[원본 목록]
:::::
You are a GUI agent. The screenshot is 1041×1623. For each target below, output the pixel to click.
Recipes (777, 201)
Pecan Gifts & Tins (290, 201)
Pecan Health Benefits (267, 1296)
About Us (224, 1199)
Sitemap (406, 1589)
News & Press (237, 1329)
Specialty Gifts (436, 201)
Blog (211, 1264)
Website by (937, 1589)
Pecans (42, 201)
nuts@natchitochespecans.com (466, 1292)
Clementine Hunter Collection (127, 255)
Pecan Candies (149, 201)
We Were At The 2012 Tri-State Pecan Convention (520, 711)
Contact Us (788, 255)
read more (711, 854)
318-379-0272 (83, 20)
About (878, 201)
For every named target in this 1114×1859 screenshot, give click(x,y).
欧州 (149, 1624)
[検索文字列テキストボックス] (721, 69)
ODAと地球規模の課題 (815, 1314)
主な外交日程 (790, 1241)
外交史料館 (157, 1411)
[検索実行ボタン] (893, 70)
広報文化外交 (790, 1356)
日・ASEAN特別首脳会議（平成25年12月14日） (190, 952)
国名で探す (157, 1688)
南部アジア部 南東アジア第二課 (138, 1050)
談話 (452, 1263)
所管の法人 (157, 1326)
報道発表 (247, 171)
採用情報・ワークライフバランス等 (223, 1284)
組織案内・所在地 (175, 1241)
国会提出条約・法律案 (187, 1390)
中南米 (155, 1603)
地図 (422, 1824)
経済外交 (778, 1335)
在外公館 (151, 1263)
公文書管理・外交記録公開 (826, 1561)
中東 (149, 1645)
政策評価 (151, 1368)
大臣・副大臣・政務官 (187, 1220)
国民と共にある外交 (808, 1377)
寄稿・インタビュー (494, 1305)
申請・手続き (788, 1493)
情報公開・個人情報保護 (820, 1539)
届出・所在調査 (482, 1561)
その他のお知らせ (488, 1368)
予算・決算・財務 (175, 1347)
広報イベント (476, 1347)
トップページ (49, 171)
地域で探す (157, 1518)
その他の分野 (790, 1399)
:::::
연습 과제:
목록에서 "国会提出条約・法律案 (187, 1390)"이 포함된 줄부터 목록의 마지막 줄까지 한 글자도 바꾸지 말고 똑같이 베껴 쓰세요.

과제 결과:
国会提出条約・法律案 (187, 1390)
中南米 (155, 1603)
地図 (422, 1824)
経済外交 (778, 1335)
在外公館 (151, 1263)
公文書管理・外交記録公開 (826, 1561)
中東 (149, 1645)
政策評価 (151, 1368)
大臣・副大臣・政務官 (187, 1220)
国民と共にある外交 (808, 1377)
寄稿・インタビュー (494, 1305)
申請・手続き (788, 1493)
情報公開・個人情報保護 (820, 1539)
届出・所在調査 (482, 1561)
その他のお知らせ (488, 1368)
予算・決算・財務 (175, 1347)
広報イベント (476, 1347)
トップページ (49, 171)
地域で探す (157, 1518)
その他の分野 (790, 1399)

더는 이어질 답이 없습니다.